[Stated exercise]:
Pull out every line of the data below that contains the string "chip", matching its case exactly.

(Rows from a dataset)
☆ ☆ ☆ ☆ ☆ ☆ ☆

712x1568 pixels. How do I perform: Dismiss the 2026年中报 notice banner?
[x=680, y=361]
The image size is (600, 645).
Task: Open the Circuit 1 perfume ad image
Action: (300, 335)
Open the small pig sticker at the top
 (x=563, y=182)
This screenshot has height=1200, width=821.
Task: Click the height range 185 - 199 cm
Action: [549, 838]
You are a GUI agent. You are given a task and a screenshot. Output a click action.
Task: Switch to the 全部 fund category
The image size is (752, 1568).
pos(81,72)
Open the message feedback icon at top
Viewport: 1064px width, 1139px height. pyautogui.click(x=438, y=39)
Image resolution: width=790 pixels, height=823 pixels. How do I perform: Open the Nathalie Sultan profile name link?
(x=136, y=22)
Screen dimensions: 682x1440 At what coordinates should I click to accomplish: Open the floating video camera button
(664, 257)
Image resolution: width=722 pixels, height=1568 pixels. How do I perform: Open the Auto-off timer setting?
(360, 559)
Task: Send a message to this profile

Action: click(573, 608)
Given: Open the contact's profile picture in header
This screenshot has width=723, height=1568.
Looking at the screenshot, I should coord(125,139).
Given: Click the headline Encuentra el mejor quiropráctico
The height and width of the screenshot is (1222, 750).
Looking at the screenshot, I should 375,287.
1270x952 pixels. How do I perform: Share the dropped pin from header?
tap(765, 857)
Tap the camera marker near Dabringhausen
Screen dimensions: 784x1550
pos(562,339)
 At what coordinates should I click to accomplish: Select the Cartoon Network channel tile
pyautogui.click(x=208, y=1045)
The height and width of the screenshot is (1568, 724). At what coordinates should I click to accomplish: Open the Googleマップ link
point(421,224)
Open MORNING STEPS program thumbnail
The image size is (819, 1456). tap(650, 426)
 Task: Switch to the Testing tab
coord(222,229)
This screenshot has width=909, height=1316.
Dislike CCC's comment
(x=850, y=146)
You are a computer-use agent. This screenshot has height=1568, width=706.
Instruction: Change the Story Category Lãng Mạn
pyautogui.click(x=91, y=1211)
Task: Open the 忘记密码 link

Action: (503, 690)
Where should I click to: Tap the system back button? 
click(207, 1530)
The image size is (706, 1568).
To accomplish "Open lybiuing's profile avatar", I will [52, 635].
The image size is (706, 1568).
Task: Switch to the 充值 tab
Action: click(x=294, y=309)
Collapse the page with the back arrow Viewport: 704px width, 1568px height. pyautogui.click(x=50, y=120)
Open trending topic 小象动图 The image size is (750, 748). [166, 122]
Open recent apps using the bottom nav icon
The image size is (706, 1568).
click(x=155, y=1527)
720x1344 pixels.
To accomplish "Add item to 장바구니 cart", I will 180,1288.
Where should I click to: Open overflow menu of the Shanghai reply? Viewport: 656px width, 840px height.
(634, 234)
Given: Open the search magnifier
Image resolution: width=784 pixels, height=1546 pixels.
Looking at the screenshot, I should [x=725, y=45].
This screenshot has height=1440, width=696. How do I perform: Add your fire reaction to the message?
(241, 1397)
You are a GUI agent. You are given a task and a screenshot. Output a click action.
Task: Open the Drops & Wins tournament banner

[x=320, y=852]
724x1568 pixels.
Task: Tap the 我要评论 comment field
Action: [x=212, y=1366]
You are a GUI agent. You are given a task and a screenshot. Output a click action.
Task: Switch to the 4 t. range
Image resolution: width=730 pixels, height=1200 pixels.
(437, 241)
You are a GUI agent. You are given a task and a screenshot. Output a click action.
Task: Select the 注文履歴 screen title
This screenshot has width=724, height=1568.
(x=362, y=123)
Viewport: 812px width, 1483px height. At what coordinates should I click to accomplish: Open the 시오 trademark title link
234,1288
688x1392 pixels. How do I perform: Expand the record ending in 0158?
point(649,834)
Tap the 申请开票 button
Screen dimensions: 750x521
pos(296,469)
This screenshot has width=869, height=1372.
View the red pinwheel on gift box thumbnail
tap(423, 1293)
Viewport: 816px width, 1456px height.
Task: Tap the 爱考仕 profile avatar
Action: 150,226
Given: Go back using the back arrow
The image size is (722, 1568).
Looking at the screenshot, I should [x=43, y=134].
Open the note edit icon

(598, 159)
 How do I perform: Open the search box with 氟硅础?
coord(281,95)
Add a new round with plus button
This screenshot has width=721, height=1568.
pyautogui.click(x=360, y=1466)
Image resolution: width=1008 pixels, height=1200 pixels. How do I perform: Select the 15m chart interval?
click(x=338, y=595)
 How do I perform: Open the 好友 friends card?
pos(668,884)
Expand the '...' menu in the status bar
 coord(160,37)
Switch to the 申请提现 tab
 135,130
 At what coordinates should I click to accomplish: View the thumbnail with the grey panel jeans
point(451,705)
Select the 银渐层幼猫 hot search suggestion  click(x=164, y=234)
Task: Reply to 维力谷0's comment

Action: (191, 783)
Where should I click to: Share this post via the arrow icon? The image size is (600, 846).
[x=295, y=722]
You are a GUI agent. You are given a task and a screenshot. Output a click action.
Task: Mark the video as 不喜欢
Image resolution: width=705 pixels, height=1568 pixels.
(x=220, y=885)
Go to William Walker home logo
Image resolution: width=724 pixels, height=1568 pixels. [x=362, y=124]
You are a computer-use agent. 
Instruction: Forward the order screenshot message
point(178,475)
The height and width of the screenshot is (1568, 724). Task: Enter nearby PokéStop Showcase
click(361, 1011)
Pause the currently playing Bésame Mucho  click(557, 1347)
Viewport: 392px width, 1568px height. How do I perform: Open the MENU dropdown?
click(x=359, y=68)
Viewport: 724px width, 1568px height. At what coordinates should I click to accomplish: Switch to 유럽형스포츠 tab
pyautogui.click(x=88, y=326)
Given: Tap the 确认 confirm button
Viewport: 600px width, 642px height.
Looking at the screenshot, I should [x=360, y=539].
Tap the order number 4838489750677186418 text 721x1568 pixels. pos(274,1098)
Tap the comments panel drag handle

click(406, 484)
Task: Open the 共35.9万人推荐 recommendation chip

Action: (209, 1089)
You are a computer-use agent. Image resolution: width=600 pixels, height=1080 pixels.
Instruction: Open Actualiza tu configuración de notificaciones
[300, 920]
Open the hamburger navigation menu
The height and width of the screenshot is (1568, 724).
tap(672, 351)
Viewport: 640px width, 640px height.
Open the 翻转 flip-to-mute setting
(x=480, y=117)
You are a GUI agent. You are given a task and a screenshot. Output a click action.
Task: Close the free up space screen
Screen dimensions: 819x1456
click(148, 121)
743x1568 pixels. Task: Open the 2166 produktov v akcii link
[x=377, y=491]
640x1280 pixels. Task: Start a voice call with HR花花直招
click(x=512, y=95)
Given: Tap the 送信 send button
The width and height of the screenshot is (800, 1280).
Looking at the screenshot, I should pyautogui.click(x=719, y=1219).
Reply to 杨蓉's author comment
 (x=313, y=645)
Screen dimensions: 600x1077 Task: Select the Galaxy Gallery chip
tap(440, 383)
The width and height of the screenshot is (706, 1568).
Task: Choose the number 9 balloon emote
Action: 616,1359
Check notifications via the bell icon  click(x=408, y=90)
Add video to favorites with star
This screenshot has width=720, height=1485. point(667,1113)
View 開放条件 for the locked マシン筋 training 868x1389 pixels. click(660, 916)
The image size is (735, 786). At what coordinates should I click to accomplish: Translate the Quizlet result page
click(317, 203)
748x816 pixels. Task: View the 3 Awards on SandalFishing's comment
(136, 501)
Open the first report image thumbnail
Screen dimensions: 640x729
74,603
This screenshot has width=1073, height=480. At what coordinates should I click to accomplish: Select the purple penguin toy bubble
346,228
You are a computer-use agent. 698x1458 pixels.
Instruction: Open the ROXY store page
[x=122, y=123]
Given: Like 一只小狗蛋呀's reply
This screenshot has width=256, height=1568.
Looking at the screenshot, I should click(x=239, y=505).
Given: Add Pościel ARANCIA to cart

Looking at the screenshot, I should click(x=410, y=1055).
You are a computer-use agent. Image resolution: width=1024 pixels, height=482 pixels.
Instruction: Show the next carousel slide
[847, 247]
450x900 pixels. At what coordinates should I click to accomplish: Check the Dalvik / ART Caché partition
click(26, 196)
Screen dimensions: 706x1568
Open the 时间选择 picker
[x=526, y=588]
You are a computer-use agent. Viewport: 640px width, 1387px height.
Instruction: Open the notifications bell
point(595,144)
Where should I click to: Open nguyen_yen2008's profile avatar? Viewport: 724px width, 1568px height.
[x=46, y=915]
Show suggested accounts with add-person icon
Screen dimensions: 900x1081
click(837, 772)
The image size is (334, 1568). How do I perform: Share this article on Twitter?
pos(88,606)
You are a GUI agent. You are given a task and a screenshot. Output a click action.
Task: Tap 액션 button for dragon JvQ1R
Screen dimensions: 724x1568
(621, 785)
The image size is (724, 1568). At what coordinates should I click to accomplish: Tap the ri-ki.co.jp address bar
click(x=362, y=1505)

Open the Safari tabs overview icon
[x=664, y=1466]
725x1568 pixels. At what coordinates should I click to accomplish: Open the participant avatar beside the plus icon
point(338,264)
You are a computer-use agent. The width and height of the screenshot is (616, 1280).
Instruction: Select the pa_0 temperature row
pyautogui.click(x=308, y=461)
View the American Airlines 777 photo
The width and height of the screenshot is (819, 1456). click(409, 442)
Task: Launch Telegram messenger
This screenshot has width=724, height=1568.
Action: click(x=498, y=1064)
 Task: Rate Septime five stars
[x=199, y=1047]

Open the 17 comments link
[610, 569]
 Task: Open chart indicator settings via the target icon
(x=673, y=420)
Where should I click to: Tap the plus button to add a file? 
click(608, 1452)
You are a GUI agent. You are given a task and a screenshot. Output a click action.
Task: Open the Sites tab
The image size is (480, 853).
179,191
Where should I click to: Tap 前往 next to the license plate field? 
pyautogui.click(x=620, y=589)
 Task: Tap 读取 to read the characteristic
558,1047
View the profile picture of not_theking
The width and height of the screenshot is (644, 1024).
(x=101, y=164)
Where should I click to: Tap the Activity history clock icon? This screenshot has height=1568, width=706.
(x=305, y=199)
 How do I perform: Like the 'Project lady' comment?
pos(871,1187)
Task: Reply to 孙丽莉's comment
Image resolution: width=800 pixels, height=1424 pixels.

☆ ☆ ☆ ☆ ☆ ☆ ☆

[Reply to the exercise]:
Task: Open the 共35.9万人推荐 recommendation chip
Screen dimensions: 600x1077 Task: Select the Galaxy Gallery chip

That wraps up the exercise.